Thursday, July 06, 2006

UAC on Vista will work wonders

It's fascinating to me that UAC has received so much flack from so many journalists, and testers, but I am going to boldly make the prediction that if it works the way Microsoft states, their flagship Windows Vista will have drastically fewer bugs per year. 

Here's why: A little over 3 years ago (probably even more) MS released their latest server OS Windows 2003.  One of the newest components in Windows 2003 was IIS6, which was a major departure from previous versions.  To set up the new features I need to first describe how it was done in IIS5.  IIS5 did not have this feature, and was a tremendously huge attack vector (think CodeRed, and the like).  So their enterprise web server was hopelessly vulnerable.

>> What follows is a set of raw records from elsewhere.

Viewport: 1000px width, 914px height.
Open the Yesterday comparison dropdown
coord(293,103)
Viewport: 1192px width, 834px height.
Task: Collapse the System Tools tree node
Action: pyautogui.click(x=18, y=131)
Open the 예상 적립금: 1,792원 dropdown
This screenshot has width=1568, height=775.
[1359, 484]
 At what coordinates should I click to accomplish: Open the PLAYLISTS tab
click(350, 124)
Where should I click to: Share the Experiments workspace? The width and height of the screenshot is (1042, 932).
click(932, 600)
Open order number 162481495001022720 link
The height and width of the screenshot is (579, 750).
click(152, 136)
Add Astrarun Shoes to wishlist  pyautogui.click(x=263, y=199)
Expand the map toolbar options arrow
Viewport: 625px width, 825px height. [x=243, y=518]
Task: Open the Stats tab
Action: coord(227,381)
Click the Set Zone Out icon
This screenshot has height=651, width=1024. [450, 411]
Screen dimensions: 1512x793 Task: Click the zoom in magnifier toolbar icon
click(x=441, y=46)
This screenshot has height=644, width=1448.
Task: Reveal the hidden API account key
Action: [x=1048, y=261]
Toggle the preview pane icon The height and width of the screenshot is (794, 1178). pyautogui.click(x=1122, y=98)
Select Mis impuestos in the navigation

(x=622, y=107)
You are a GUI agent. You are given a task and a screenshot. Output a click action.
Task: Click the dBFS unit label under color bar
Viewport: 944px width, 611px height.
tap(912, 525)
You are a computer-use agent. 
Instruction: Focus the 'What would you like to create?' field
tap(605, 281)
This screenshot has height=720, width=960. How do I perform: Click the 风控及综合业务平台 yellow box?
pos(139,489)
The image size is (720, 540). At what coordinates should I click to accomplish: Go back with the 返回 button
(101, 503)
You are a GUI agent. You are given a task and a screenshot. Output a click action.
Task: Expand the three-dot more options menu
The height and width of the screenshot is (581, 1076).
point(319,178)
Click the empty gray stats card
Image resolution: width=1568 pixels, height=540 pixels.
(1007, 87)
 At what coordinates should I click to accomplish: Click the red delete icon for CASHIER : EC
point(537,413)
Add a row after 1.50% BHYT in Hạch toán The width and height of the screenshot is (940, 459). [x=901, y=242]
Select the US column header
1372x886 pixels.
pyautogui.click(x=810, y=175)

Then along came IIS6, and with it greatly enhanced security.  What did they do to enhance the security?  Microsoft took a page out of Unix's book, and coded IIS6 so that it ran with guest-level priviliges, which greatly reduced how vulnerable it is to attack.  Why you may ask?  Suppose there is a buffer-overflow attack in IIS6?  If it runs with guest privileges, this would mean that the attacker could only gain access with guest-level privileges.  Hackers became disinterested in IIS6.  In fact since it has been releaset, there are only 4 vulnerabilites available for it on Bugtraq.  There are over 60 for IIS5.What does this mean for Vista?  IE has been just as vulnerable to Windows as IIS5, if not more so.  I recently did some research on a tool called "dropmyrights."  It is an executable that uses the same mechanism as a bult-in policy of windows, and basically makes it so that you can run programs with reduced privileges.  What I found is that when IE is run with reduced privileges, it makes it invulnerable to malware.  In fact I could not infect Windows, or IE with any kind of malware when I droped its privileges down to the level of guest or even normal user.Each of these examples are reinforcing the idea the MS is on to something with UAC.  Droping the rights that the windows desktop, and applications runs under will drastically improve Vista's security.